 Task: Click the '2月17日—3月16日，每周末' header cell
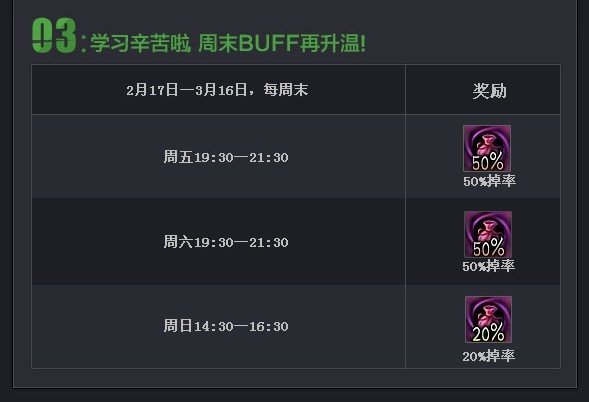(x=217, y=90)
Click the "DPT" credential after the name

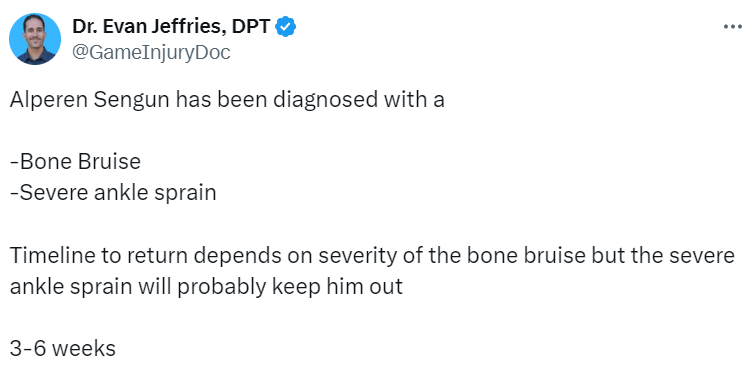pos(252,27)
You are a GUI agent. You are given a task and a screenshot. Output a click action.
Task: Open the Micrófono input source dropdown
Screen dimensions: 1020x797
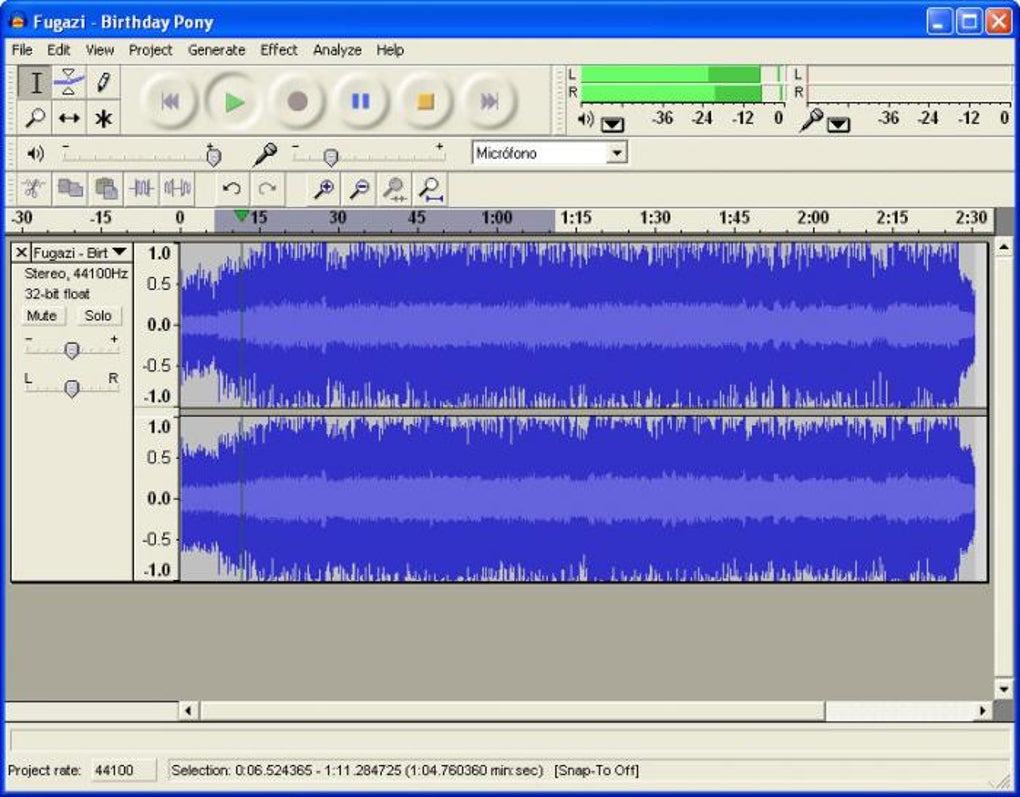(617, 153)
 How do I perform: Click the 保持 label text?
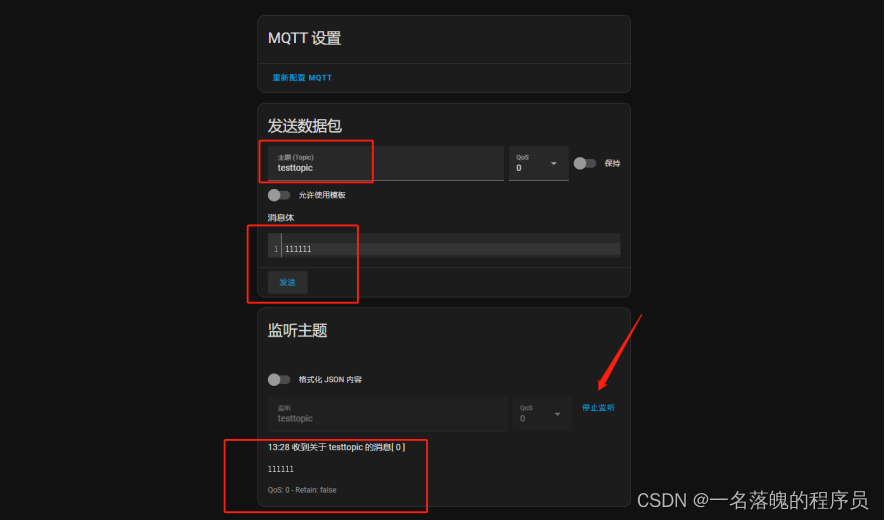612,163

== == ==

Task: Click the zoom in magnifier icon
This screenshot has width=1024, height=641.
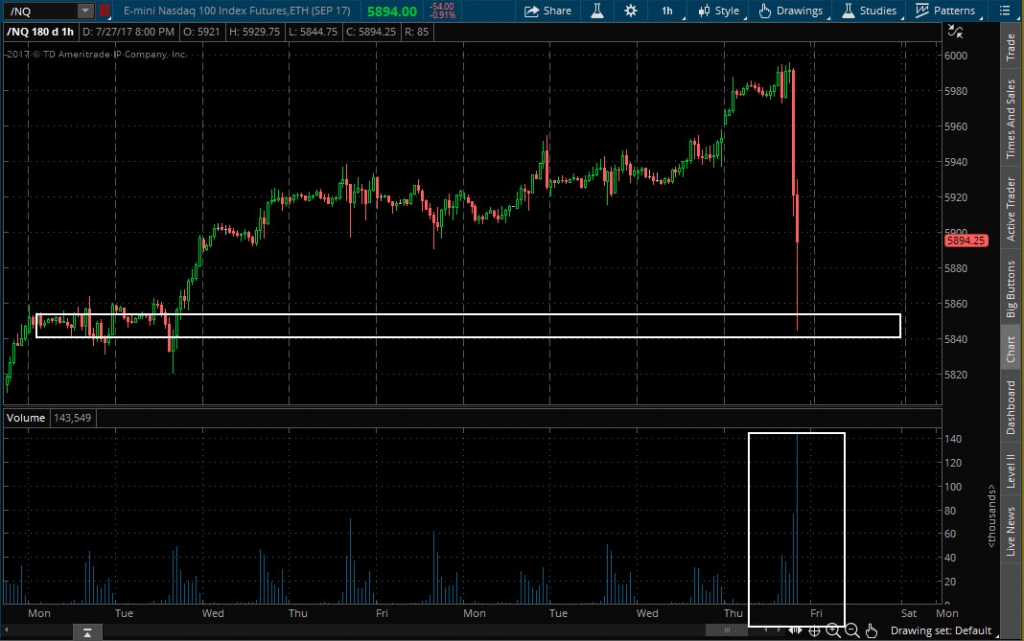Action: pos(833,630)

== == ==

- [Your objective]
Everything above from the line containing "Task: Click the '2月17日—3月16日，每周末'" through the line containing "Task: Open the" must be repeated exactly, and the pictures must be left out.

- [Task output]
 Task: Click the '2月17日—3月16日，每周末' header cell
(x=217, y=90)
Click the "DPT" credential after the name

pos(252,27)
You are a GUI agent. You are given a task and a screenshot. Output a click action.
Task: Open the Micrófono input source dropdown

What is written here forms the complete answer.